The next type of speech act is commissives. Commissives speech acts are the act of committing to future actions. This type of speech act shows the intention of the speaker in the future which will be made to happen in later moments. One example of commissive is “I will come to your home tonight”.

This example shows that the speaker intends to come to the hearer’s home at the nighttime of the day the utterance is said. Therefore the speaker commits that he/she will come to the speaker’s home at night. In simple English, the term of this speech act is commonly called promise.

Expressives are the type of speech act that shows the expression of the speaker via utterance. For example, “I’m sorry”, “I like it”, “Thank you”.

These examples show how the speaker feels about a situation. In a time when the speaker spoils coffee over someone else’s shirt, he/she will say “I’m sorry”, when in time the speaker is given a slice of cheese and likes it then he/she will say “I like it” or “Thank you”, and so on.

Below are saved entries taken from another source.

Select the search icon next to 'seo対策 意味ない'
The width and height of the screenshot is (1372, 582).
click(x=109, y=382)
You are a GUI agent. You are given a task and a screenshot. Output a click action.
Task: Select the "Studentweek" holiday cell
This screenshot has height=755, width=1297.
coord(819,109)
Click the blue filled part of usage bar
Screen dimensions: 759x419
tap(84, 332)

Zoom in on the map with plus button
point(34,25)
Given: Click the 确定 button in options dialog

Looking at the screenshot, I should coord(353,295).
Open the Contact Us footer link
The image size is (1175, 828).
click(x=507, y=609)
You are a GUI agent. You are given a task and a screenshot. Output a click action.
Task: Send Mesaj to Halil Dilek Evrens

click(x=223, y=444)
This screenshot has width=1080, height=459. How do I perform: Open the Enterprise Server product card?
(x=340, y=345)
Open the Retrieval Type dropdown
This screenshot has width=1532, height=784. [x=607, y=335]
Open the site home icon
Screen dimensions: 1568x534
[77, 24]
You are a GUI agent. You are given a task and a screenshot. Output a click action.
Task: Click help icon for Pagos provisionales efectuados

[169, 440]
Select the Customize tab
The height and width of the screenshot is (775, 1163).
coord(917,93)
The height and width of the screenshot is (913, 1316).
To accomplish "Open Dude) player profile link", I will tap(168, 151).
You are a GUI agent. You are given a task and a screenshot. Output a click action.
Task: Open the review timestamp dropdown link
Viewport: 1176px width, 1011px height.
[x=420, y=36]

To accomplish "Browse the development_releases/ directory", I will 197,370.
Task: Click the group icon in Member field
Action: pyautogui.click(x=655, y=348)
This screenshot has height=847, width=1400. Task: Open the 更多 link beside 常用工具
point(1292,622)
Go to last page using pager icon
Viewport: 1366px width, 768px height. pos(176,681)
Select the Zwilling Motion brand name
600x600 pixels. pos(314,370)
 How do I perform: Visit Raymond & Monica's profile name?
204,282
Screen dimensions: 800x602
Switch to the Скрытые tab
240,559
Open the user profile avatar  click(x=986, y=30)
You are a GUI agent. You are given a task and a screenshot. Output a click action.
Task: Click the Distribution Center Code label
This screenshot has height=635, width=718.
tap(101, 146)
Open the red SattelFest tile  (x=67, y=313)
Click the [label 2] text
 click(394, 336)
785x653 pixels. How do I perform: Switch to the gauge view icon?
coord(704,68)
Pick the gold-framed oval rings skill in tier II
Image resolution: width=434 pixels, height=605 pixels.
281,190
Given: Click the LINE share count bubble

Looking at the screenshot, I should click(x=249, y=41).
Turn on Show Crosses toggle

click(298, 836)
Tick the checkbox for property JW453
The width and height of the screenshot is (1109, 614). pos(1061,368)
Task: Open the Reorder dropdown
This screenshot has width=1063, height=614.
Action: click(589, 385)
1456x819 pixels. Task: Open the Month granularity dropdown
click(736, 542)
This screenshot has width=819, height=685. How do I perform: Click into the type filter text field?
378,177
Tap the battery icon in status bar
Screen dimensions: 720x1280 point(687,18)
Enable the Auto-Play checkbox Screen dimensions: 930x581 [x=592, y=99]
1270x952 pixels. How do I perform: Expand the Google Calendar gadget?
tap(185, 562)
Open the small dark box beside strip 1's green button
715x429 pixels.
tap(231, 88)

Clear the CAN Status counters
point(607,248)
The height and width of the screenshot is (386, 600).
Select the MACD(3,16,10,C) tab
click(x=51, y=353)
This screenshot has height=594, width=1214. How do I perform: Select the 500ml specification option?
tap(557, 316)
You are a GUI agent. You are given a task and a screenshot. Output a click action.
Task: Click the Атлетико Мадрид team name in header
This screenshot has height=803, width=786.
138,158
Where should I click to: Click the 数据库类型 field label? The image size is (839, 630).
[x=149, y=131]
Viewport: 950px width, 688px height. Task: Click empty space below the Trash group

Another type of speech act is directives. This type of speech act aims to make someone else do something that the speaker desires. For instance,

“could you lend me a pen?” this utterance shows that the speaker requests a pen from someone else, he/she indirectly order the other person to lend him a pen this gesture is also available in a more direct way as “Lend me a pen!”

These utterances intend to make the hearer act conveyed in the utterance itself.

Directives are also known as asking, ordering, requesting, inviting, advising, and begging.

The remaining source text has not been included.